Mr. Lilley: The hon. Gentleman may not mind the elderly and disabled, but I do and I think that it is monstrous to describe increased spending on them as the result of social and economic failure. As for children living in poverty, the hon. Gentleman knows that the biggest single contribution to that is the breakdown of family life, which is an issue to which I shall return later in my remarks.

As I told the House on Monday, if we are to maintain a decent level of provision for those in genuine need--as the Government are determined to do--we must maintain the momentum of our reforms, and that is what my right hon. and learned Friend the Chancellor's Budget statement does. I shall not go through the figures in detail, but they show that we are protecting the real value of all major benefits. Uprating in line with inflation will alone cost £1.7 billion next year, so Department of Social Security spending next year will reach £93 billion. In round figures, despite unforeseen pressures, that is actually the same figure that I announced a year ago and a year before that. As a result of our reforms, we expect in subsequent years to keep growth down to about 1½ per cent. in real terms. That moderate growth reflects the beneficial impact of the measures taken under the programme of reform that I initiated four years ago.

[ENTRIES PROVIDED]:
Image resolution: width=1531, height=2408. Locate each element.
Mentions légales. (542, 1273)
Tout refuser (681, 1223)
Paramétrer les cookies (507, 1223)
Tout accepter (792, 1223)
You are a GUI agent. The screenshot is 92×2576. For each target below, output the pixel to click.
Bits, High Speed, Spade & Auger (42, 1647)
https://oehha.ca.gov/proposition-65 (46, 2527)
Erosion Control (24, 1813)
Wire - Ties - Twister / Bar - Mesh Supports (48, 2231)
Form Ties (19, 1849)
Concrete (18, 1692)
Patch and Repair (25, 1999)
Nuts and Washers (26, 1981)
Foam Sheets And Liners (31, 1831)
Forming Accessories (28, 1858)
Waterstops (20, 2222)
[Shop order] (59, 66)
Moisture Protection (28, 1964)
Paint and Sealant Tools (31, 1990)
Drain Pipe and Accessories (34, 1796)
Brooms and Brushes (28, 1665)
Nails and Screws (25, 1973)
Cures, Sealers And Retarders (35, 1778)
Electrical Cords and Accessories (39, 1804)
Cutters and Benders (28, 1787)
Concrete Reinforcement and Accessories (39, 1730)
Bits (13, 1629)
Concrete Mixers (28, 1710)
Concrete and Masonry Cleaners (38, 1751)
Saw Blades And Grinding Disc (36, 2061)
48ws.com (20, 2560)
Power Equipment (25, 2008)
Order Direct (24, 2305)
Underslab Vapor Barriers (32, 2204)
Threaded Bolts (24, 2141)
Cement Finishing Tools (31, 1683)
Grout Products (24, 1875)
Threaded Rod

[TO DO]:
**a.** Reproduce everything in the benefits speech from "Mr. Lilley: The" down to "in my remarks.".
**b.** List every amount in the benefits speech that is given in pounds or as a percentage.
**c.** Write the next part of the benefits speech, picking up after its final sentence.
The lines above are separate material and have nothing to do with the benefits speech.

[TASK-BY-TASK ANSWERS]:
**a.**
Mr. Lilley: The hon. Gentleman may not mind the elderly and disabled, but I do and I think that it is monstrous to describe increased spending on them as the result of social and economic failure. As for children living in poverty, the hon. Gentleman knows that the biggest single contribution to that is the breakdown of family life, which is an issue to which I shall return later in my remarks.

**b.**
£1.7 billion
£93 billion
1½ per cent.

**c.**
I have introduced a total of 12 Bills--including two in this Session--reforming sickness benefits, incapacity benefits, child support, pensions and jobseeker's benefits. The Budget contains a number of further measures to maintain the momentum of reform. They will help curb fraud, improve efficiency and increase fairness.

In addition to the new powers that we are seeking in the Social Security Administration (Fraud) Bill, Tuesday's Budget measures propose a further spend-to-save package on fraud. We will invest £470 million over three years in tackling fraud. That will finance 1.3 million more home visits to new claimants and 300,000 extra visits to existing claimants next year.

Mr. Malcolm Wicks (Croydon, North-West): The Minister cut home visits.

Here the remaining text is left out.